Source document>

━━━

Also using the computer program of Table I, the horn design is optimized at 14.5 Ghz. This results in slightly different calculated dimensions for L_f and L_w, 9.357 inches and 2.643 inches, respectively. This design is illustrated in FIG. 10C, where the non-optimized horn is depicted by the solid lines, and the optimized horn is depicted by the dashed lines. At 14.5 Ghz, the flared section of the optimized horn has a calculated phase delay of 4020.26°, and the waveguide section has a phase delay of 981.82°. Thus, the total phase delay through the optimized horn at 14.5 Ghz is 5002.09°, exactly equivalent to the calculated reference horn phase delay at this frequency. At 11.7 Ghz, the flared section of the optimized horn has a calculated phase delay of 3189.92° and the waveguide section has a phase delay of 698.02°. Thus, the total phase delay through the optimized horn of FIG. 4C at 11.7 Ghz is 3887.94°. This differs from the calculated reference horn phase for this frequency delay by 6.75°. The mutual phase compensation provided by the horn optimization is further illustrated from the respective phase delays of the flare and waveguide sections at the upper and lower frequencies for the two horn optimizations. The 2.643 inch waveguide section has a calculated phase delay of 981.82° at 14.5 Ghz, while the 2.556 inch waveguide section has a calculated phase delay of 949.50°, a difference of 32.32°. The corresponding 9.357 inch flare section has a phase delay of 4020.26° at the 14.5 Ghz, and the 9.444 inch flare section has a phase delay of 4057.64° at the same frequency, a difference of -37.38°. Summing the two differences (32.32°-37.38°) yields a total phase dispersion between the two horn optimizations at 14..5 Ghz of only -5.06°. Thus, the two horns optimized at different frequencies have virtually equal electrical lengths at 14.5 Ghz.

A similar comparison at the lower band edge (11.7 Ghz) yields a phase dispersion of -6.75°.

━━━

Recorded data>
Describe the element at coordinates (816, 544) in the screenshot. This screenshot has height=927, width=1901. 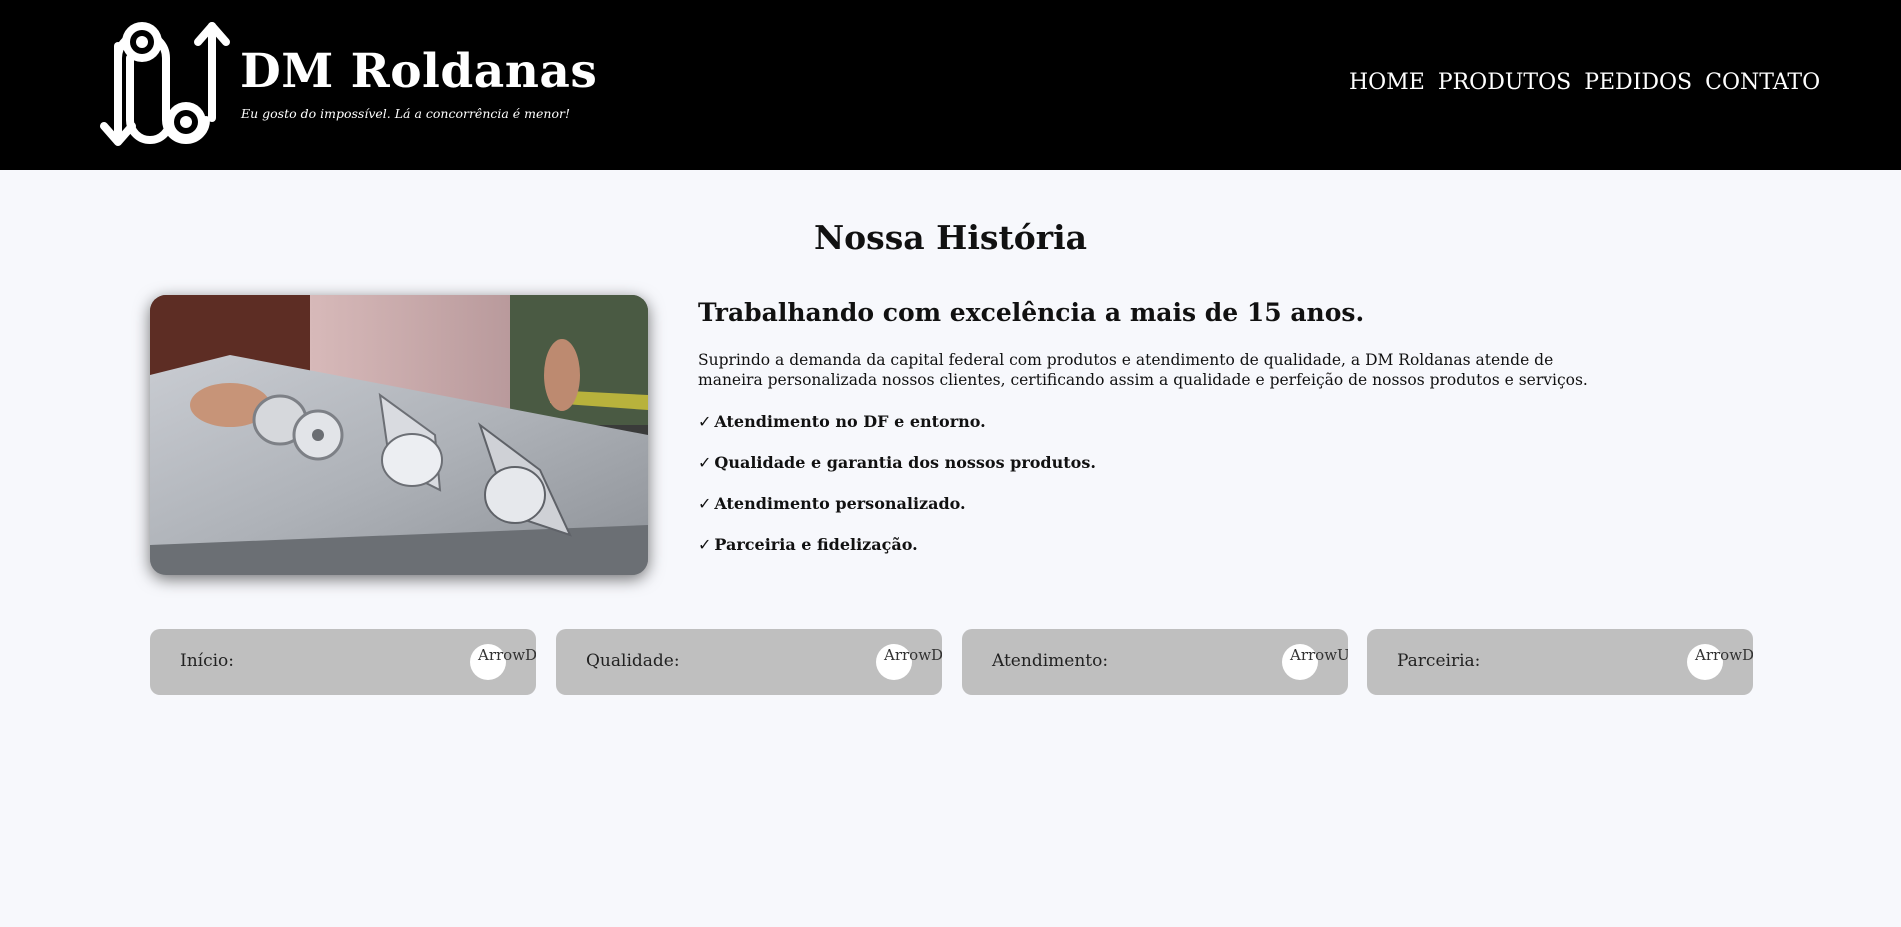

━━━

Work to complete>
1 – In the horn antenna passage, translate into Spanish the sentence "Thus, the two horns optimized at different frequencies have virtually equal electrical lengths at 14.5 Ghz."
2 – According to the horn antenna passage, what calculated phase delay does the flared section of the optimized horn have at 11.7 Ghz?
3 – Write the text that follows the final sentence of the horn antenna passage.

Outputs in order>
1 – Por lo tanto, las dos bocinas optimizadas a frecuencias distintas tienen longitudes eléctricas prácticamente iguales a 14.5 Ghz.

2 – 3189.92°

3 –
The calculated results for the optimizations at the upper and lower boundaries of this bandwidth indicate that slightly better phase tracking performance over the entire band is achieved when the horn is optimized at the lower frequency boundary. In practice, the frequency at which the horn is optimized will typically be between the lower frequency limit of the band and the mid-band frequency.

As is known to those skilled in the art, to avoid antenna pattern deterioration, the flare angle of the horn should be chosen to minimize the phase error across the aperture. The phase error across a horn with aperture A and axial length L_a is given by Equation 4:

ΔΦ = (2π/λ) (((A/2)² +L_a ²) ^½ - L_a) (4)

The maximum phase error should not exceed 90°, using Reyleigh's criterion. This places a restriction on the amount of phase compensation which may be achieved by the horn optimization technique.

The disclosed embodiment of the invention is useful for applications in which the transmit and receive beams have the same coverage area at the same time. Because only one feed network serves both the uplink and downlink system, the same level of performance available from separate networks may not be obtainable. This loss in performance results from the capability to separately optimize each uplink and downlink network for performance in the respective uplink and downlink frequency band. For many applications, however, the advantages of the single feed network in accordance with the invention outweigh the loss in performance. These advantages include the approximately fifty percent reduction in weight, fewer components, elimination of the need for separate diplexer devices at each horn, and consequent cost reductions.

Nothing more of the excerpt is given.